** Opening Records shown block **

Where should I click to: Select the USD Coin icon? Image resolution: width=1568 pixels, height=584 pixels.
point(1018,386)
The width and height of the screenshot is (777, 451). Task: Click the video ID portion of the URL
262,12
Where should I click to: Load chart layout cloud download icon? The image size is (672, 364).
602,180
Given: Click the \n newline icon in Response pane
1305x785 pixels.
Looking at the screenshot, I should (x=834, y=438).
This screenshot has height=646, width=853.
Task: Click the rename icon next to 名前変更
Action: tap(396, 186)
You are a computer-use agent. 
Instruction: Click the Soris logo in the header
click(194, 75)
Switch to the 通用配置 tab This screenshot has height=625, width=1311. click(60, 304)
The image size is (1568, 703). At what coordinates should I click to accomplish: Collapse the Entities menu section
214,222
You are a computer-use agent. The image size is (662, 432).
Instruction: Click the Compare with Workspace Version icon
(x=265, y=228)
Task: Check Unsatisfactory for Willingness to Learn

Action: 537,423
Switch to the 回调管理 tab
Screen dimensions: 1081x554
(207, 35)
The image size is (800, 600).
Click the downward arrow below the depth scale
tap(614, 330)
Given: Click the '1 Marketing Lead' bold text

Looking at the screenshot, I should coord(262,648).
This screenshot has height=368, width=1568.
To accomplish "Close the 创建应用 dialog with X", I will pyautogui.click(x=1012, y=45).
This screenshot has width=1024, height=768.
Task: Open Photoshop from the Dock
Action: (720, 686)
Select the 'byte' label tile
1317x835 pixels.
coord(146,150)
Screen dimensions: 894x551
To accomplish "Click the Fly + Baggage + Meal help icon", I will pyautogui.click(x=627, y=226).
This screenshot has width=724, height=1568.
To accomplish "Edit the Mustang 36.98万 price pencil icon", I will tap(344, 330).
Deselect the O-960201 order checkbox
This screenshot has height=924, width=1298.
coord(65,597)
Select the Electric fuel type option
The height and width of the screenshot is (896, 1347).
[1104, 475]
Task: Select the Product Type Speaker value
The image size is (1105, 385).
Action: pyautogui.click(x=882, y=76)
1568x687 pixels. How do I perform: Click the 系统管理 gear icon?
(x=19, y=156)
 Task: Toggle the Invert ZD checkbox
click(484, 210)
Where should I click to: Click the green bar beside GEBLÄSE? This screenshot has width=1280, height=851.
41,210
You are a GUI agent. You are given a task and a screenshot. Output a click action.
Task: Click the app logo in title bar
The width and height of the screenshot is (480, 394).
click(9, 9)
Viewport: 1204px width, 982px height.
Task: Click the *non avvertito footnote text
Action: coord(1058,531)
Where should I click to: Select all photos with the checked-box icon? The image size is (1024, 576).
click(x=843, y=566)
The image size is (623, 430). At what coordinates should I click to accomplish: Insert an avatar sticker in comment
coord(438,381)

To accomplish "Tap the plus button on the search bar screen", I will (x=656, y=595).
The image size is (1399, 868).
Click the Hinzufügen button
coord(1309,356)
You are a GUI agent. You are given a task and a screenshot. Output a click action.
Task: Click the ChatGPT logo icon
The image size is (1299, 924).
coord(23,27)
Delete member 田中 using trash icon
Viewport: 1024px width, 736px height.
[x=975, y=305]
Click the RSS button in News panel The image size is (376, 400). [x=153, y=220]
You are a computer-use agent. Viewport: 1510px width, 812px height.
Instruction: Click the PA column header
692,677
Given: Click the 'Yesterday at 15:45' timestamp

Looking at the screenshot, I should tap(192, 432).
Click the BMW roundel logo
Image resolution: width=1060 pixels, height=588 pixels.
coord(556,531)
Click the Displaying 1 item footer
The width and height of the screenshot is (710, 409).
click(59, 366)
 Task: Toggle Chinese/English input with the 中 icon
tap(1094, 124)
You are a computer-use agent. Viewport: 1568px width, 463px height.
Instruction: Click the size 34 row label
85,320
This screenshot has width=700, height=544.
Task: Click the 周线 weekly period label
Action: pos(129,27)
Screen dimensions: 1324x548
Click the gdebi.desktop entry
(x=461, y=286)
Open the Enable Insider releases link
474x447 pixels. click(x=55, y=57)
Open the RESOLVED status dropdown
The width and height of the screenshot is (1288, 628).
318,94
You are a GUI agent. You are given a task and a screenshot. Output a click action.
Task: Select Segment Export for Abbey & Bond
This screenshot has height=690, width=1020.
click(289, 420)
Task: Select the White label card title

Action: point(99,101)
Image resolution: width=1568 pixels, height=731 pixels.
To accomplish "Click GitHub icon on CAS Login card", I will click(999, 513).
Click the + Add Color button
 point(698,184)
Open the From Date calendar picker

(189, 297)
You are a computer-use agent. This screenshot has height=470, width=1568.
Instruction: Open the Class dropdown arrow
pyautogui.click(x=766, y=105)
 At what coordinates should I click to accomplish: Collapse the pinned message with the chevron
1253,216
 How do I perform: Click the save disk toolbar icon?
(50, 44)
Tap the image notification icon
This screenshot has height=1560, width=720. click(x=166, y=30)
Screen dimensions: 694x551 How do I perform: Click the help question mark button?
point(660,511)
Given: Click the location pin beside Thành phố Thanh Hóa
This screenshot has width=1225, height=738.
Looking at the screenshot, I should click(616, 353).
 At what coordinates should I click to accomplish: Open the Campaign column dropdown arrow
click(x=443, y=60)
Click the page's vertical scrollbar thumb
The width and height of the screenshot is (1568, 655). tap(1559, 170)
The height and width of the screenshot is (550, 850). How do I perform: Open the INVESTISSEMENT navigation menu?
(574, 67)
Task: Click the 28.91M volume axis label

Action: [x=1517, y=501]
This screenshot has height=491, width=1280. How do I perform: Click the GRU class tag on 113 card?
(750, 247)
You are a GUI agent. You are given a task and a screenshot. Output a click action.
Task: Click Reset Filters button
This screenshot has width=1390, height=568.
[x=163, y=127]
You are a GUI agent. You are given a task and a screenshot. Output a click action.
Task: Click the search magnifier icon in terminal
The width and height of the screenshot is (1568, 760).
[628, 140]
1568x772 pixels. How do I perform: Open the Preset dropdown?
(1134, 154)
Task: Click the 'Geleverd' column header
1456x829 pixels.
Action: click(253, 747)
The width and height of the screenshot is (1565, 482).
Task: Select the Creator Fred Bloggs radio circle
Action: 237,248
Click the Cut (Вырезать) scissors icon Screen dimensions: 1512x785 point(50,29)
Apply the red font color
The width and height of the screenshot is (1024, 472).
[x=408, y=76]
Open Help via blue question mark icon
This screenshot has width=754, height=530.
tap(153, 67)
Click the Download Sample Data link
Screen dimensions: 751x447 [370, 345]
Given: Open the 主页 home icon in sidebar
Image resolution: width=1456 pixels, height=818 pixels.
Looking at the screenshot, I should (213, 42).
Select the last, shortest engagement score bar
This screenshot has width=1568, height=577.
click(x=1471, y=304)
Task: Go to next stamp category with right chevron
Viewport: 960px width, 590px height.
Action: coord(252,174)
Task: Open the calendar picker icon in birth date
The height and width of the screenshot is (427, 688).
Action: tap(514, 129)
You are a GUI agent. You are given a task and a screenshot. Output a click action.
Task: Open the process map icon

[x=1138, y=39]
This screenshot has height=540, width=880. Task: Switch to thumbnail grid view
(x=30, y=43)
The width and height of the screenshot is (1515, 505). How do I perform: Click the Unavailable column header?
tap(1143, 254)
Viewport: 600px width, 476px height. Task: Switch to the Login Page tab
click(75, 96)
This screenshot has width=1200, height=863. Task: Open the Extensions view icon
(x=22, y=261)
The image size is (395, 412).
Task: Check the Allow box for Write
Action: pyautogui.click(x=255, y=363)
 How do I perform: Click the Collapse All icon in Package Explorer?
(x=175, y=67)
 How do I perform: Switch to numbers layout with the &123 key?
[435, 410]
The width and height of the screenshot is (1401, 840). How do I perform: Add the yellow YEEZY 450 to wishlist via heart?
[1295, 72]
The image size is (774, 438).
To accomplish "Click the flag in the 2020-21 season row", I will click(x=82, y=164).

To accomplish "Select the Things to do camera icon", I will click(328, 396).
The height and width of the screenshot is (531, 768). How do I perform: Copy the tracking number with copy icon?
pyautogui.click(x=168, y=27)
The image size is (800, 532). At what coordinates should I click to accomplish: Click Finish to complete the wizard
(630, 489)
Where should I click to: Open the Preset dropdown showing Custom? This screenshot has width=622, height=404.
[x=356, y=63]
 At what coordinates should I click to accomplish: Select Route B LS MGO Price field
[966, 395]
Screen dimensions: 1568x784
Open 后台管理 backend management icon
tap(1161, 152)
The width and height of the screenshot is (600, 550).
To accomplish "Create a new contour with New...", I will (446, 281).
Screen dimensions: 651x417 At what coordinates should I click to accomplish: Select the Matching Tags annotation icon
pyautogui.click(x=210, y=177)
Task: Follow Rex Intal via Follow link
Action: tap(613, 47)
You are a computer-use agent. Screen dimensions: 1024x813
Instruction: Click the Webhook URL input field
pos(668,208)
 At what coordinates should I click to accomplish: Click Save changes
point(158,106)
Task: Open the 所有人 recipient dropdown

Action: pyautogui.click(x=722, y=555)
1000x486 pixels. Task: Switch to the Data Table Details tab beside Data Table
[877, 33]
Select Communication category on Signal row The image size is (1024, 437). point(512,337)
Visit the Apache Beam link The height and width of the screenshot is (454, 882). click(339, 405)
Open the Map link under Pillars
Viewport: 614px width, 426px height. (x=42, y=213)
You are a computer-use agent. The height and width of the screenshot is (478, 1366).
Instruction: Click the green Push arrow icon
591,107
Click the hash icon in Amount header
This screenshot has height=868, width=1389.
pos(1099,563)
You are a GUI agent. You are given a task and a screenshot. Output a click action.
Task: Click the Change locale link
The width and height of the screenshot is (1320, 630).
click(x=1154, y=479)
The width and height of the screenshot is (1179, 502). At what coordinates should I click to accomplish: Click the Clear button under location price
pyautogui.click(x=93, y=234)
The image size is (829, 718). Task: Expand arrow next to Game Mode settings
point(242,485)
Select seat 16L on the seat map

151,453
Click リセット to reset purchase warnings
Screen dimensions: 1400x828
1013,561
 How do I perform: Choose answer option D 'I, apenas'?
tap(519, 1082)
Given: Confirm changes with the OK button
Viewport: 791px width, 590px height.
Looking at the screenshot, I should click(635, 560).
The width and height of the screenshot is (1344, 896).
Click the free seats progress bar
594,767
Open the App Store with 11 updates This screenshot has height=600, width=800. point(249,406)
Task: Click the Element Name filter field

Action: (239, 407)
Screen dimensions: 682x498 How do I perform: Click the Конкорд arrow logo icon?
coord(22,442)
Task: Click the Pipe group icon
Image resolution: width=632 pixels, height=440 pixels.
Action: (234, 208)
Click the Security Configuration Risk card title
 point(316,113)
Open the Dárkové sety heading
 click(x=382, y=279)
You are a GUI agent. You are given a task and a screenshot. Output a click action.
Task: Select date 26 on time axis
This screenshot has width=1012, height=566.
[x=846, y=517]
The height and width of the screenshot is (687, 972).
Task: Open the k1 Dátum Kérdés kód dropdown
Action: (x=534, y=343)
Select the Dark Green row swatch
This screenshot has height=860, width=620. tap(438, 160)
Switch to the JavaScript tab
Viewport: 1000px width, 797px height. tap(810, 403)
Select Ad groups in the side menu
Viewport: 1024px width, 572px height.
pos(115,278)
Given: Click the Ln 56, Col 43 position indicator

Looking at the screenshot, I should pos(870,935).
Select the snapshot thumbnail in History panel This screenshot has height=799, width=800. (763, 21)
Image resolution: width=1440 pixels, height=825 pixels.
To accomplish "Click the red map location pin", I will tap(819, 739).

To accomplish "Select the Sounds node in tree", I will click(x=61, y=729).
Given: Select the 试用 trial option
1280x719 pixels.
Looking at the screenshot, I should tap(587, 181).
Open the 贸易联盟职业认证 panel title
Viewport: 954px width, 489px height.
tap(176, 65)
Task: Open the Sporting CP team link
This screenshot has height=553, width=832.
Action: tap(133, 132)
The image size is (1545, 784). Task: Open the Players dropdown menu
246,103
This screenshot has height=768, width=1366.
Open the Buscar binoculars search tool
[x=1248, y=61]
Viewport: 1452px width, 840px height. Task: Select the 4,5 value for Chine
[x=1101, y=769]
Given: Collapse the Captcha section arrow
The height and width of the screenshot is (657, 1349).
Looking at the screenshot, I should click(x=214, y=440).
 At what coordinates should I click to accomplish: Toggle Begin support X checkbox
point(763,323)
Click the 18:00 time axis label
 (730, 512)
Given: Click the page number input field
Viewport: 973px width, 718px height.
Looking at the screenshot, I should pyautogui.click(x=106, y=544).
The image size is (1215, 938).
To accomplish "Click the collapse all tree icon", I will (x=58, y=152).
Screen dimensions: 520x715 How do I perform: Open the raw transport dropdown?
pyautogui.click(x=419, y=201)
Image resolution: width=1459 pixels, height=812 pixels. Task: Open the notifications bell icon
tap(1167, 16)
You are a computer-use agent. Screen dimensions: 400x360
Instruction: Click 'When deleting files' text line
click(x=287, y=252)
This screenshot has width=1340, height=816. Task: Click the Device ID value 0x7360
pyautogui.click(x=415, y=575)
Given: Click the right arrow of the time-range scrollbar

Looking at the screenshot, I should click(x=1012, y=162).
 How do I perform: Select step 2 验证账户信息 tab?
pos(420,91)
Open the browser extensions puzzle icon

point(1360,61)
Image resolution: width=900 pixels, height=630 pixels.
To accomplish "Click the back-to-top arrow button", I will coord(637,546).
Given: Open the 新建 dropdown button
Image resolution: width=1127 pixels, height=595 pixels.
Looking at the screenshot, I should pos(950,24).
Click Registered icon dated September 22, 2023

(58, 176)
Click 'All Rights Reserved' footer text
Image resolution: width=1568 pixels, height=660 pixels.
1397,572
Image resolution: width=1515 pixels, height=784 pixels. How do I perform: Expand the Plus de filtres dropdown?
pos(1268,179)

** Closing Records shown block **

Problem description >> Reproduce exactly the entries above, limited to the lines from the one with "Screen dimensions: 694x551" through the one with "Task: Open the calendar", both included.

Answer box >>
Screen dimensions: 694x551 How do I perform: Click the help question mark button?
point(660,511)
Given: Click the location pin beside Thành phố Thanh Hóa
This screenshot has width=1225, height=738.
Looking at the screenshot, I should click(616, 353).
 At what coordinates should I click to accomplish: Open the Campaign column dropdown arrow
click(x=443, y=60)
Click the page's vertical scrollbar thumb
The width and height of the screenshot is (1568, 655). tap(1559, 170)
The height and width of the screenshot is (550, 850). How do I perform: Open the INVESTISSEMENT navigation menu?
(574, 67)
Task: Click the 28.91M volume axis label

Action: [x=1517, y=501]
This screenshot has height=491, width=1280. How do I perform: Click the GRU class tag on 113 card?
(750, 247)
You are a GUI agent. You are given a task and a screenshot. Output a click action.
Task: Click Reset Filters button
This screenshot has width=1390, height=568.
[x=163, y=127]
You are a GUI agent. You are given a task and a screenshot. Output a click action.
Task: Click the search magnifier icon in terminal
The width and height of the screenshot is (1568, 760).
[628, 140]
1568x772 pixels. How do I perform: Open the Preset dropdown?
(1134, 154)
Task: Click the 'Geleverd' column header
1456x829 pixels.
Action: click(253, 747)
The width and height of the screenshot is (1565, 482).
Task: Select the Creator Fred Bloggs radio circle
Action: 237,248
Click the Cut (Вырезать) scissors icon Screen dimensions: 1512x785 point(50,29)
Apply the red font color
The width and height of the screenshot is (1024, 472).
[x=408, y=76]
Open Help via blue question mark icon
This screenshot has width=754, height=530.
tap(153, 67)
Click the Download Sample Data link
Screen dimensions: 751x447 [370, 345]
Given: Open the 主页 home icon in sidebar
Image resolution: width=1456 pixels, height=818 pixels.
Looking at the screenshot, I should (213, 42).
Select the last, shortest engagement score bar
This screenshot has width=1568, height=577.
click(x=1471, y=304)
Task: Go to next stamp category with right chevron
Viewport: 960px width, 590px height.
Action: coord(252,174)
Task: Open the calendar picker icon in birth date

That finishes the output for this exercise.